DEV Community

James Rivers
James Rivers

Posted on

Why Your Kubernetes Log Parsing Is Silently Dropping Events (And How to Fix It)

Why Your Kubernetes Log Parsing Is Silently Dropping Events (And How to Fix It)

You're losing logs right now. Probably 5–15% of them. No errors, no alerts — they just vanish into the void. You'll find out in a postmortem.

I've spent the last few years debugging production logging pipelines across EKS, GKE, and AKS clusters, and the same failure modes come up again and again. Here are the real culprits — with the regex patterns that actually fix them.

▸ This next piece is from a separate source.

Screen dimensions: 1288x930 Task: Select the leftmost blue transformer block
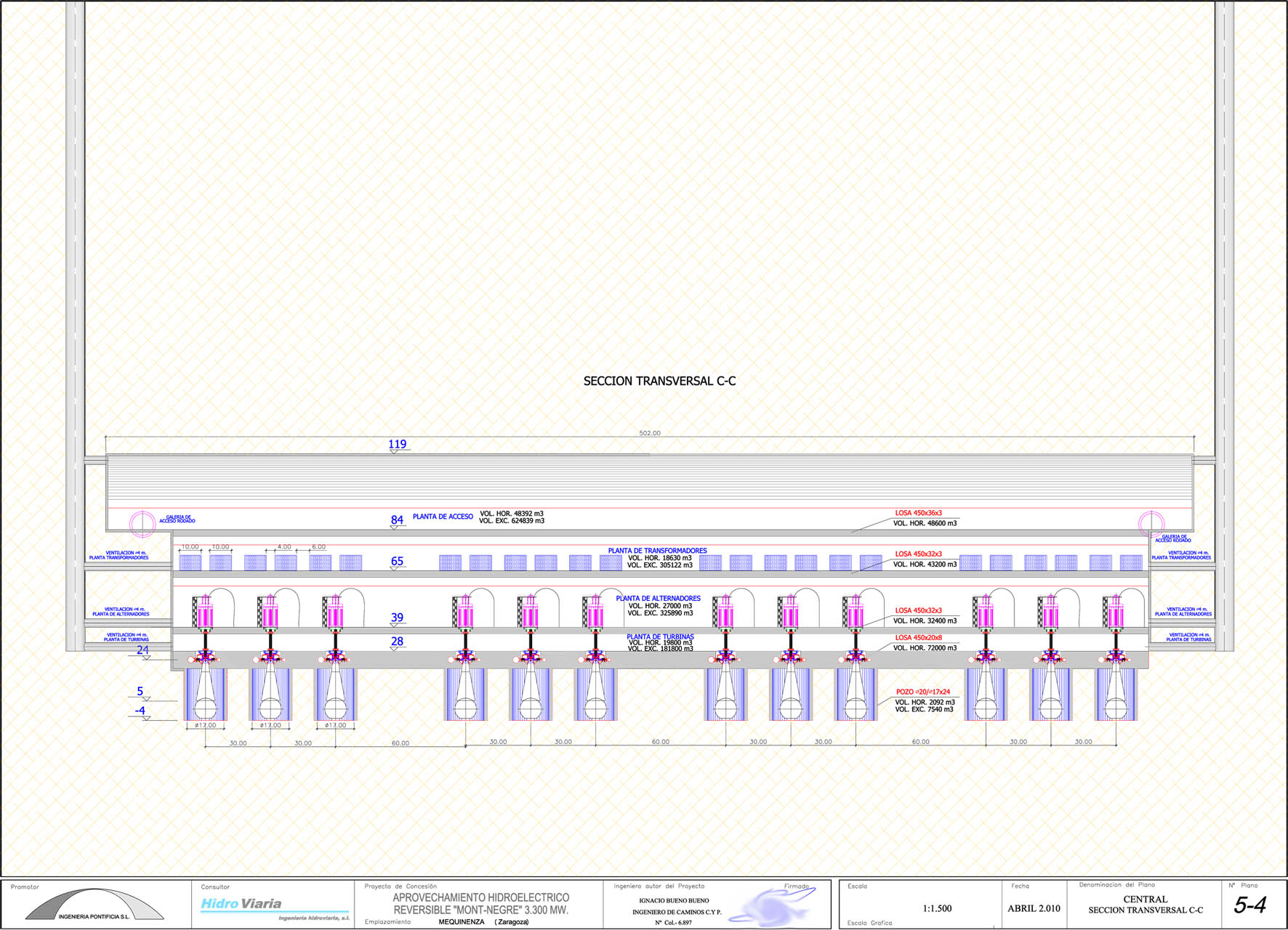pos(190,562)
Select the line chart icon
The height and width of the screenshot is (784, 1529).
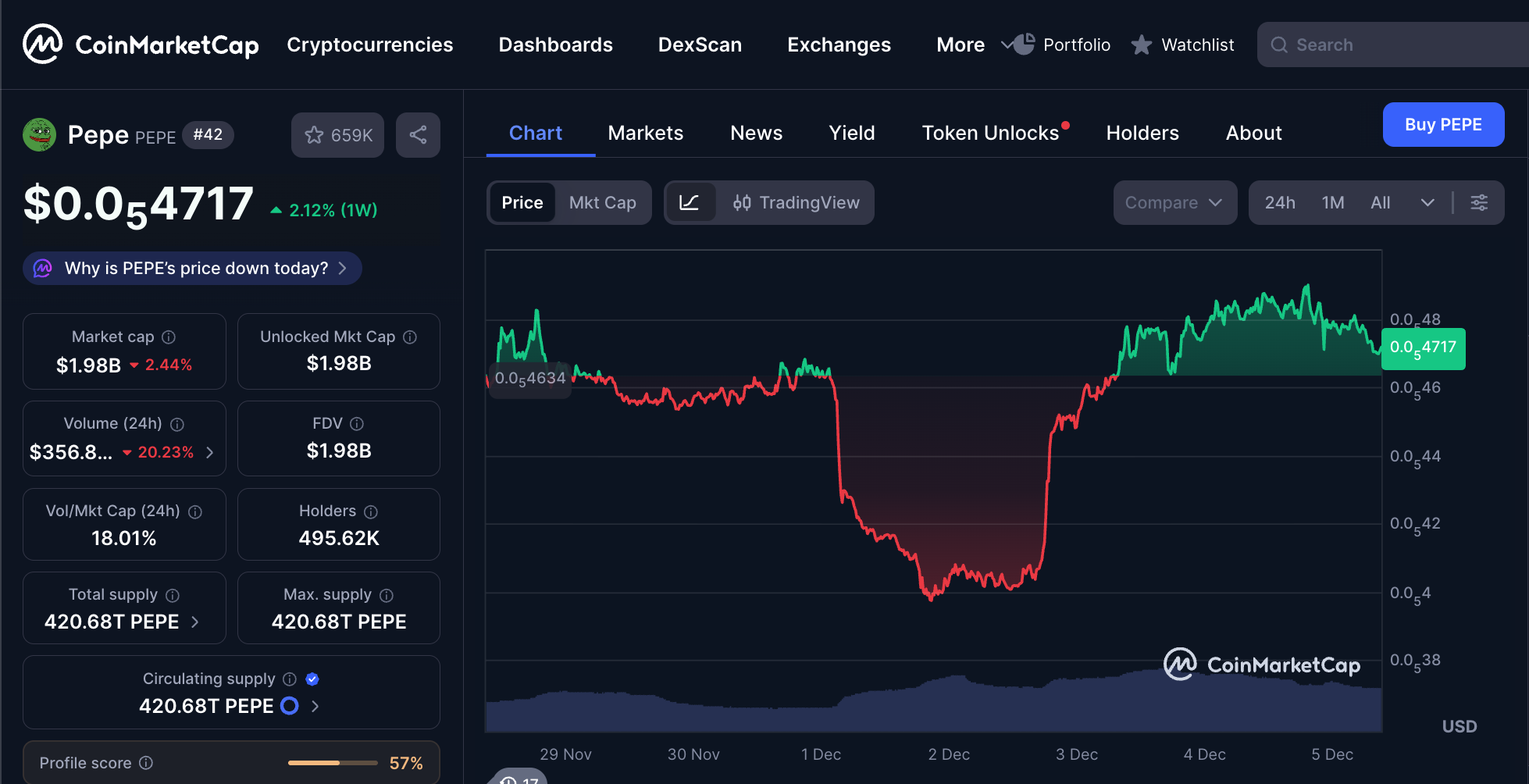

Failure Mode 1: IPv6 Pod Addresses Break Your IP Regex

The naive IP pattern everyone copies from Stack Overflow:

(\d{1,3}\.){3}\d{1,3}
Enter fullscreen mode Exit fullscreen mode

This works fine until your cluster runs dual-stack (IPv4 + IPv6), or you're on AWS EKS with VPC CNI in IPv6 mode. A log line like:

2024-01-15T10:23:44Z pod/frontend-7d9f8b [::ffff:10.0.1.42]:8080 GET /api/health 200
Enter fullscreen mode Exit fullscreen mode

...will match nothing. Your aggregator silently skips the IP extraction, the field is null, your alert never fires.

The fix:

(?:(?:[0-9]{1,3}\.){3}[0-9]{1,3}|(?:[0-9a-fA-F]{1,4}:){2,7}[0-9a-fA-F]{1,4}|::(?:[0-9a-fA-F]{1,4}:){0,6}[0-9a-fA-F]{1,4}|::ffff:(?:[0-9]{1,3}\.){3}[0-9]{1,3})
Enter fullscreen mode Exit fullscreen mode

Ugly? Yes. Does it handle IPv4-mapped IPv6 (::ffff:10.0.1.42)? Also yes.


Failure Mode 2: CRI-O Fragments Your Java Stack Traces

Docker's json-file driver wraps each log line in a JSON object. Clean, predictable. But CRI-O (used by default on OpenShift and many EKS/GKE configs) uses its own format:

2024-01-15T10:23:44.123456789Z stdout P java.lang.NullPointerException
2024-01-15T10:23:44.123456790Z stdout P     at com.example.Service.handle(Service.java:42)
2024-01-15T10:23:44.123456791Z stdout F     at com.example.Main.main(Main.java:10)
Enter fullscreen mode Exit fullscreen mode

The P means "partial" (more lines coming). F means "final" (this completes the message).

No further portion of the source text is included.